## Task item
Each line from the one containing "Given: Open the A Christmas Carol cover image" through the end of the entries below should be transcribed exactly, and no other line.

[Saved entries]
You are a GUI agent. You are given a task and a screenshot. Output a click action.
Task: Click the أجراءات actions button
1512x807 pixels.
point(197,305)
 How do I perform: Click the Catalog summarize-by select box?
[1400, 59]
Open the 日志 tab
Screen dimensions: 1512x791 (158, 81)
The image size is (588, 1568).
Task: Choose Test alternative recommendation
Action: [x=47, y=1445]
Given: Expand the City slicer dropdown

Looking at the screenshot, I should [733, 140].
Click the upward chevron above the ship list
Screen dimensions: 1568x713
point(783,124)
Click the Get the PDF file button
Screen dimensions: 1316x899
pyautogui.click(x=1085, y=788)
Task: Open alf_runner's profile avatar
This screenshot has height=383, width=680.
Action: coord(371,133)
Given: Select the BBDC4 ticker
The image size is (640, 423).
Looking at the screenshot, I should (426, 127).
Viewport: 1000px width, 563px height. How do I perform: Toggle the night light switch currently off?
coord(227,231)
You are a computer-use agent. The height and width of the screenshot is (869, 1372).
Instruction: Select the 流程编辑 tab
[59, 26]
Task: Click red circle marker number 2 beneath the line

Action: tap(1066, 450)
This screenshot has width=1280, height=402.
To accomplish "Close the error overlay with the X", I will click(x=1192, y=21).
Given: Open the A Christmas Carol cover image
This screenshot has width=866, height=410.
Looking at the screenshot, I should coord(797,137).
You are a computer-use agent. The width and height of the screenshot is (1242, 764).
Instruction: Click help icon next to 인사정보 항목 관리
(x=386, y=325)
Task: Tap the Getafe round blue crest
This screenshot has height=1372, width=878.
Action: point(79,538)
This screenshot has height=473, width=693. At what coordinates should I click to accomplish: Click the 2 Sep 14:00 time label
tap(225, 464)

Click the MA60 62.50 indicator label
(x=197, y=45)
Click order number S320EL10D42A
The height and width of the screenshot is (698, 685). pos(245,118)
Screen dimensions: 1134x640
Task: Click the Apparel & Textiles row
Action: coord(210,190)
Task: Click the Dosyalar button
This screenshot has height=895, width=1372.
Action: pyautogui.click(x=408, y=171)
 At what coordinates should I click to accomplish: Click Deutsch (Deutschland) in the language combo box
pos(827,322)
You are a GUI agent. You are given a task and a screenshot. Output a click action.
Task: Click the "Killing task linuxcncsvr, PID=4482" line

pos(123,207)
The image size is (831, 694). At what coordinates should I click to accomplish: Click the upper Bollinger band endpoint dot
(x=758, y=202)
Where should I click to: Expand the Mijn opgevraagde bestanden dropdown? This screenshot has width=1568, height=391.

## Solution to the exercise
Given: Open the A Christmas Carol cover image
This screenshot has width=866, height=410.
Looking at the screenshot, I should coord(797,137).
You are a computer-use agent. The width and height of the screenshot is (1242, 764).
Instruction: Click help icon next to 인사정보 항목 관리
(x=386, y=325)
Task: Tap the Getafe round blue crest
This screenshot has height=1372, width=878.
Action: point(79,538)
This screenshot has height=473, width=693. At what coordinates should I click to accomplish: Click the 2 Sep 14:00 time label
tap(225, 464)

Click the MA60 62.50 indicator label
(x=197, y=45)
Click order number S320EL10D42A
The height and width of the screenshot is (698, 685). pos(245,118)
Screen dimensions: 1134x640
Task: Click the Apparel & Textiles row
Action: coord(210,190)
Task: Click the Dosyalar button
This screenshot has height=895, width=1372.
Action: pyautogui.click(x=408, y=171)
 At what coordinates should I click to accomplish: Click Deutsch (Deutschland) in the language combo box
pos(827,322)
You are a GUI agent. You are given a task and a screenshot. Output a click action.
Task: Click the "Killing task linuxcncsvr, PID=4482" line

pos(123,207)
The image size is (831, 694). At what coordinates should I click to accomplish: Click the upper Bollinger band endpoint dot
(x=758, y=202)
Where should I click to: Expand the Mijn opgevraagde bestanden dropdown? This screenshot has width=1568, height=391.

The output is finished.